Capivasertib is indicated in combination with the hormone therapy fulvestrant for treating advanced hormone receptor (HR) positive, human epidermal growth factor receptor 2 (HER2) negative locally advanced breast cancer with specific biomarker alterations (PIK3CA, AKT1 or PTEN) following recurrence or progression on or after an endocrine-based regimen.
This follows the marketing authorisation of capivasertib by the European Commission (EC) in June 2024 for the same indication.
The first-in-class drug is taken orally at a starting dose of 400 mg twice a day for four days followed by three days of rest, then repeated.
Safety and efficacy of capivasertib
The MHRA and EC approvals were based on the results of the phase 3, randomised, double-blind CAPItello-291 trial, which included 708 patients with locally advanced or metastatic HR-positive, HER2-negative breast cancer. Of these, 289 patients (40.8%) had AKT pathway alterations.
Patients were randomised to receive either capivasertib or a placebo, both in combination with fulvestrant. The dual primary endpoint was investigator-assessed progression-free survival assessed both in the overall population and among patients with AKT pathway–altered (PIK3CA, AKT1, or PTEN) tumours.
In the overall population, the median progression-free survival was 7.2 months in the capivasertib–fulvestrant group, as compared with 3.6 months in the placebo–fulvestrant group (HR 0.60; 95% CI, 0.51 to 0.71; P<0.001).
In the AKT pathway–altered population, the median progression-free survival was 7.3 months in the capivasertib–fulvestrant group, as compared with 3.1 months in the placebo–fulvestrant group (HR 0.50; 95% CI, 0.38 to 0.65; P<0.001).

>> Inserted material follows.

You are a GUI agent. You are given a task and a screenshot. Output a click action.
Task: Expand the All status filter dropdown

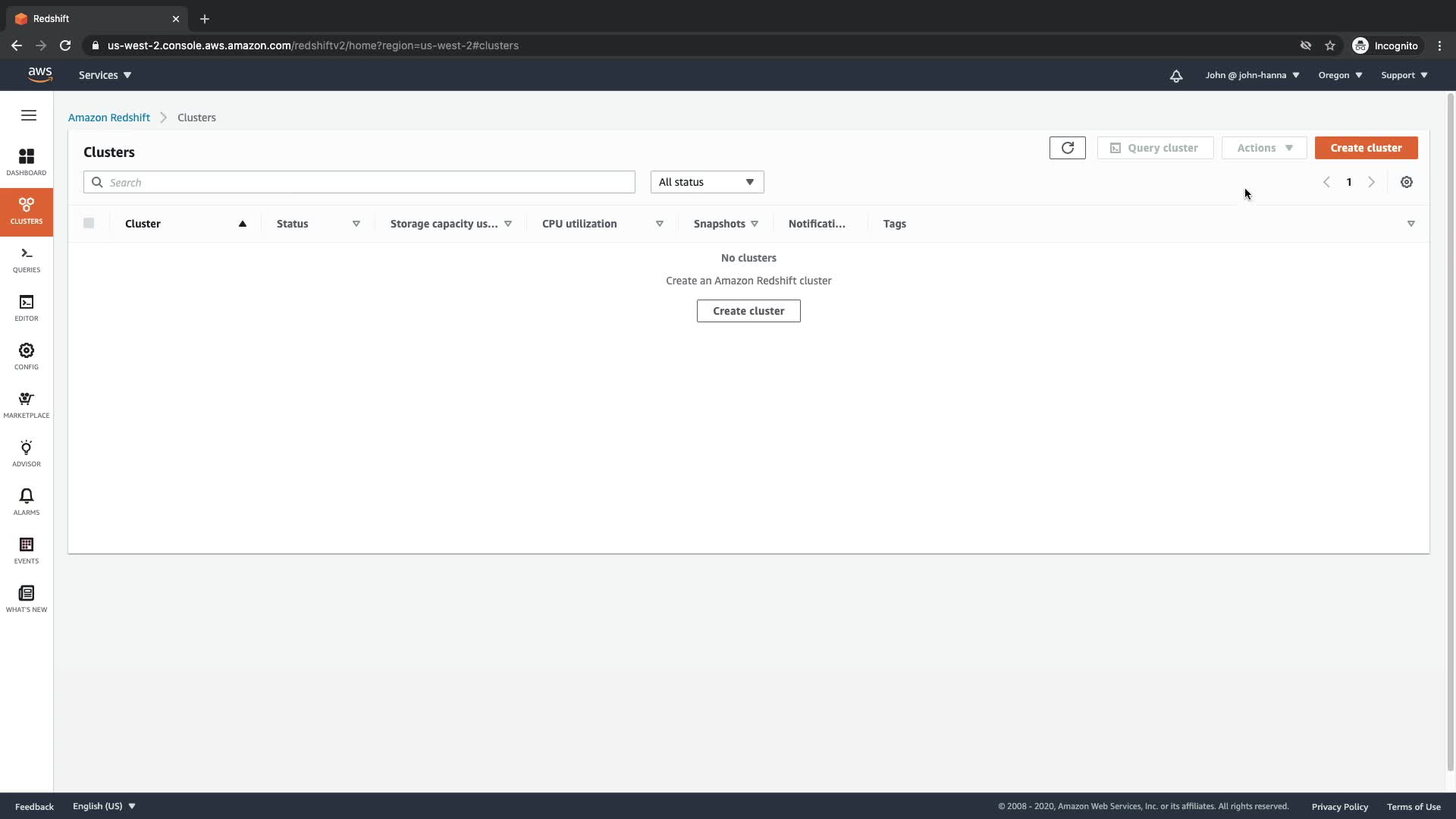[706, 182]
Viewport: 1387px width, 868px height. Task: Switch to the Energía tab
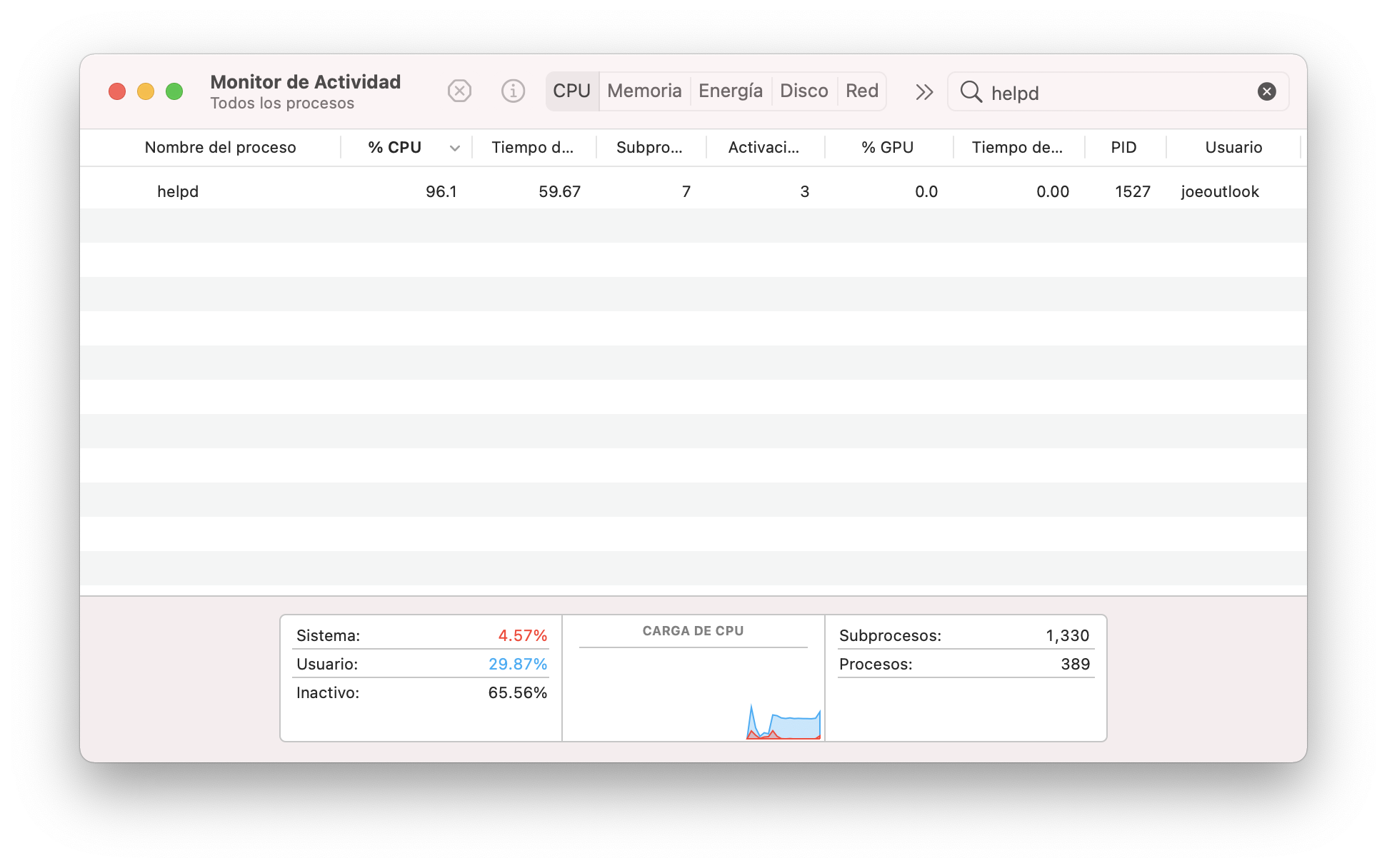coord(730,91)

Potential side effects of capivasertib included high blood sugar, diarrhoea, rash and other skin drug reactions, urinary tract infection, low level of haemoglobin in blood, loss of appetite, nausea, vomiting, mouth sores or ulcers with gum inflammation, itching, and tiredness.

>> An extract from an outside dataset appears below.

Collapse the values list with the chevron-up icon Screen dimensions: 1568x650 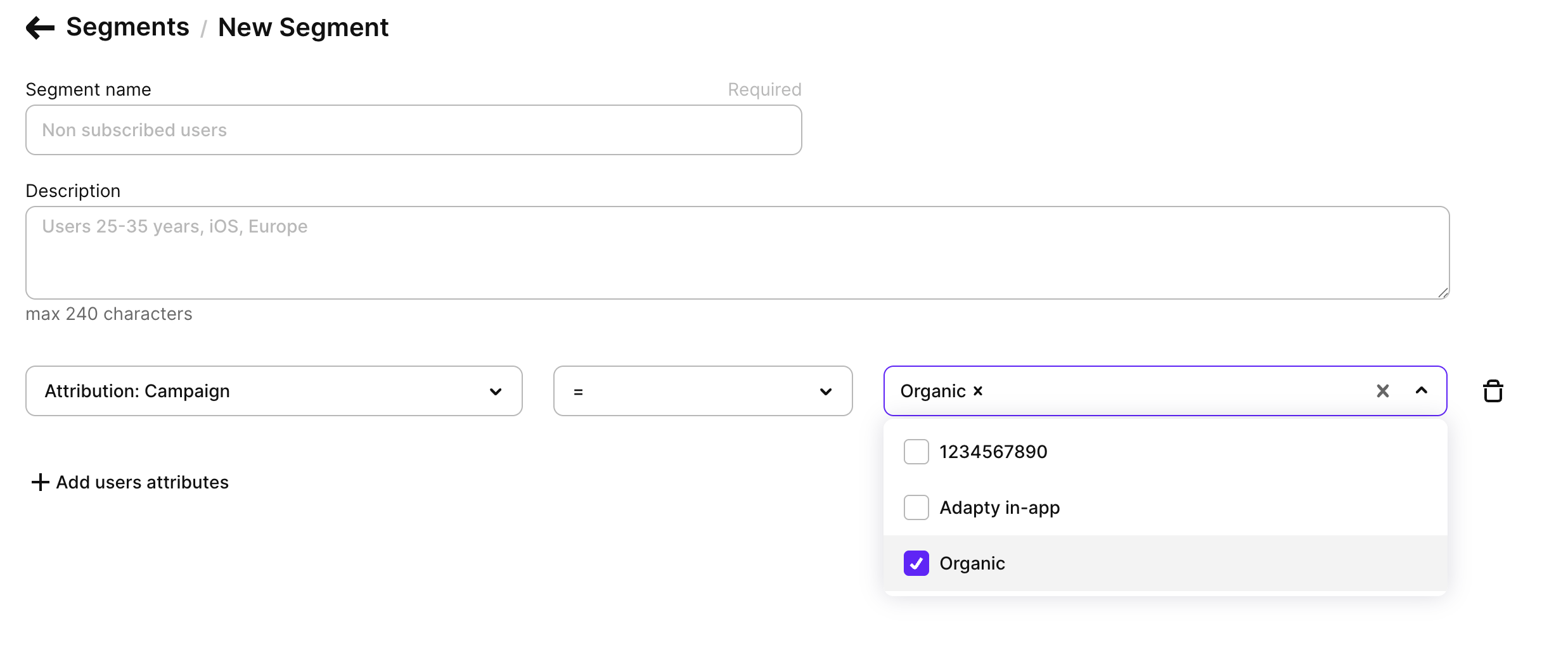click(1422, 391)
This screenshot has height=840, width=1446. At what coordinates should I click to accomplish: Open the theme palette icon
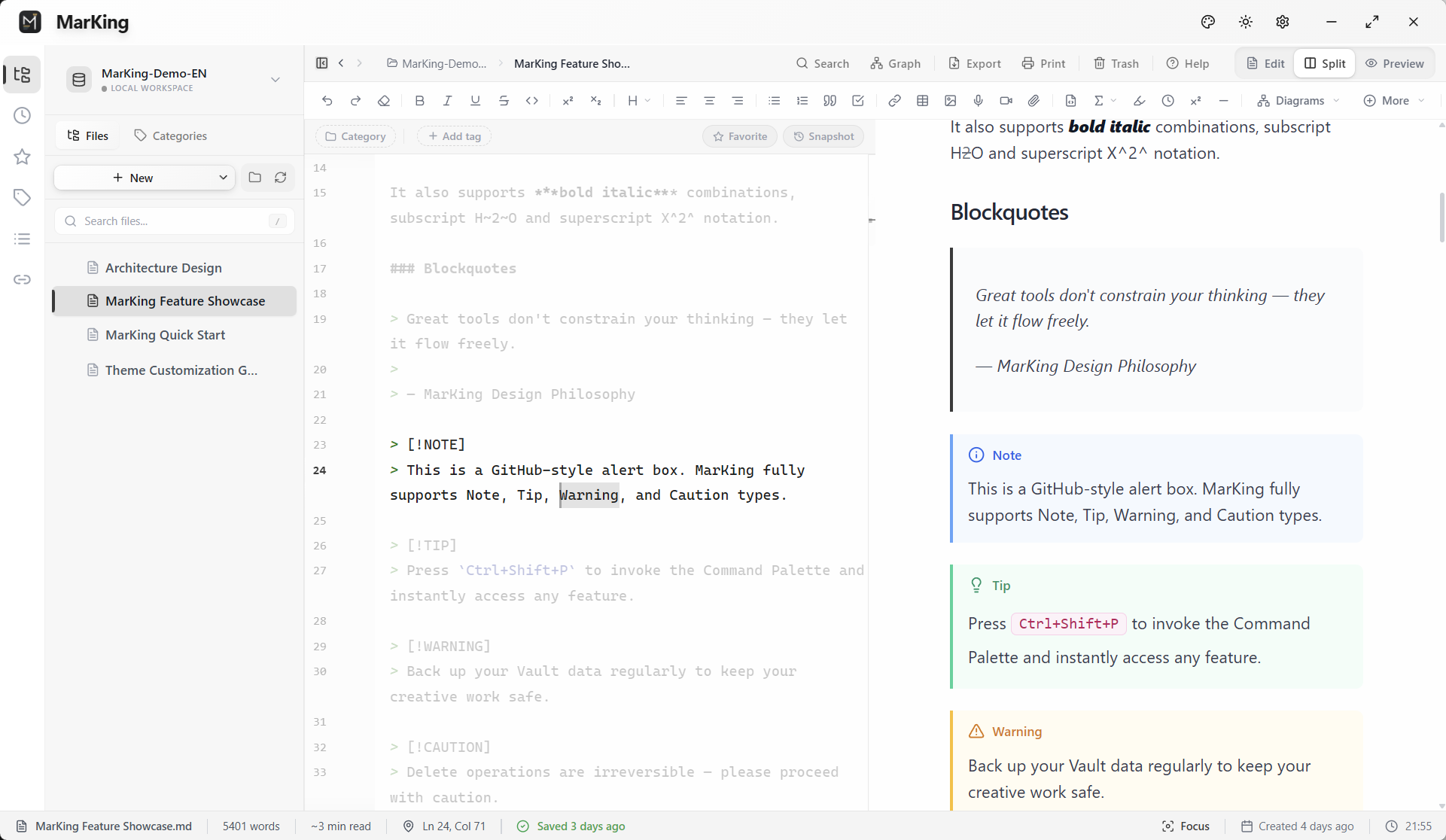pos(1208,22)
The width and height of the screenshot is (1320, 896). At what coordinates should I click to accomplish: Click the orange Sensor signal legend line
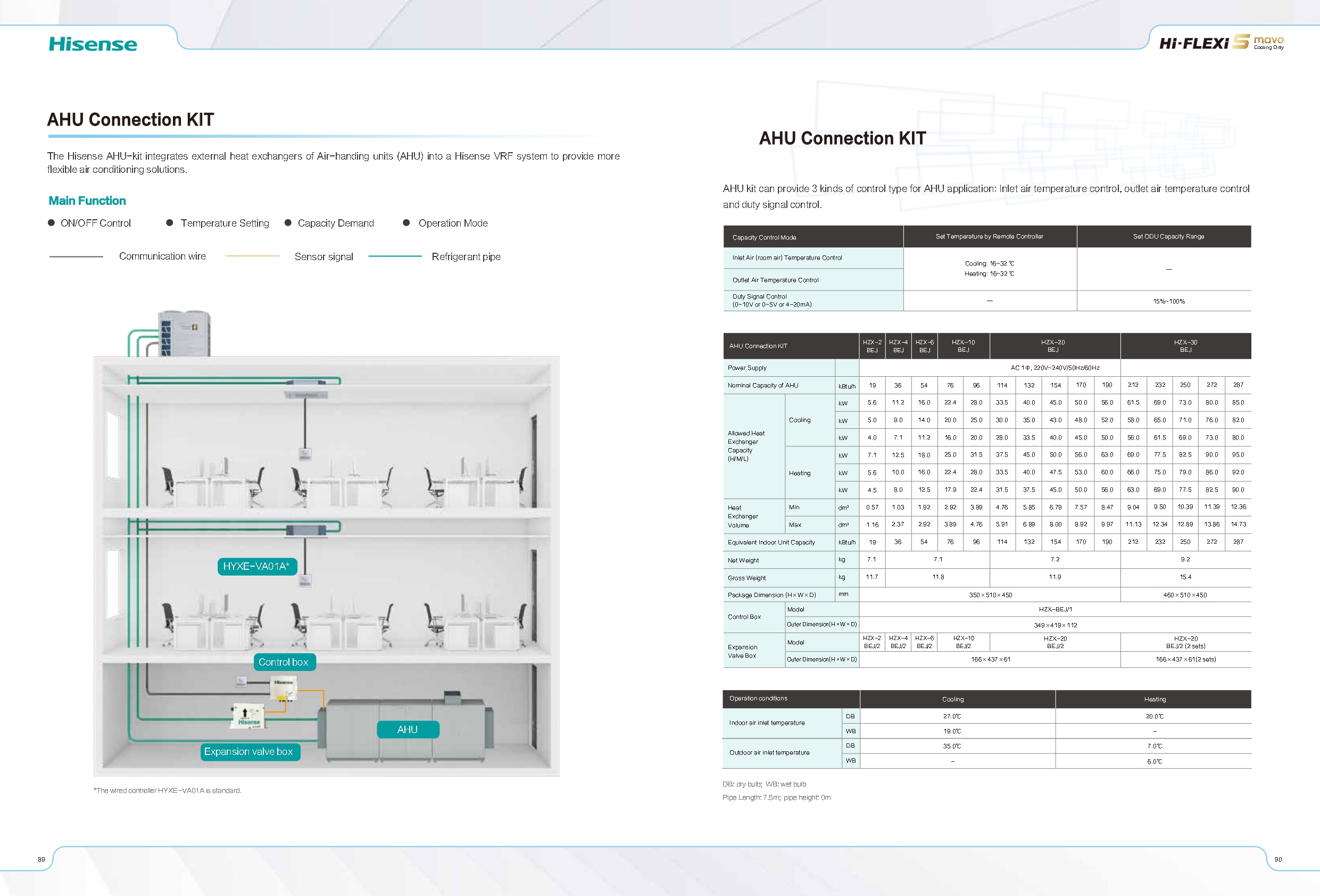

The most frequent adverse events of grade 3 or higher in patients receiving capivasertib–fulvestrant were rash (12.1% vs in 0.3% of those receiving placebo–fulvestrant) and diarrhoea (9.3% vs 0.3%).
Adverse events leading to discontinuation were reported in 13.0% of the patients receiving capivasertib and in 2.3% of those receiving placebo.
‘Exciting new targeted treatment’
Professor Nicholas Turner, professor of molecular oncology at The Institute of Cancer Research, London, and consultant medical oncologist at The Royal Marsden NHS Foundation Trust, who led the CAPItello-291 trial, said the MHRA approval is ‘wonderful development in the treatment of the most common type of advanced breast cancer’.
He added: ‘Around half of patients with this kind of breast cancer have mutations in one or more of the genes PIK3CA, AKT1 or PTEN, and for these patients, capivasertib provides an exciting, new targeted treatment which can keep their cancer from progressing for longer.
‘We hope NICE will recommend the use of capivasertib in combination with fulvestrant for patients on the NHS.’
Speaking about the EC marketing authorisation of this AKT inhibitor, Dr Mafalda Oliveira, senior clinical investigator of the Vall d’Hebron Institute of Oncology’s Breast Cancer Group in Barcelona, Spain, said: ‘Patients with advanced [HR]-positive breast cancer typically experience tumour progression or resistance with widely used endocrine-based treatment regimens, and there is an urgent need to provide them more time with their disease under control.
‘[This] approval is welcome news for approximately half of [HR]-positive breast cancer patients in Europe who have tumours with these biomarkers, and it is important for clinicians to test and identify eligible patients who may be able to benefit from this combination.’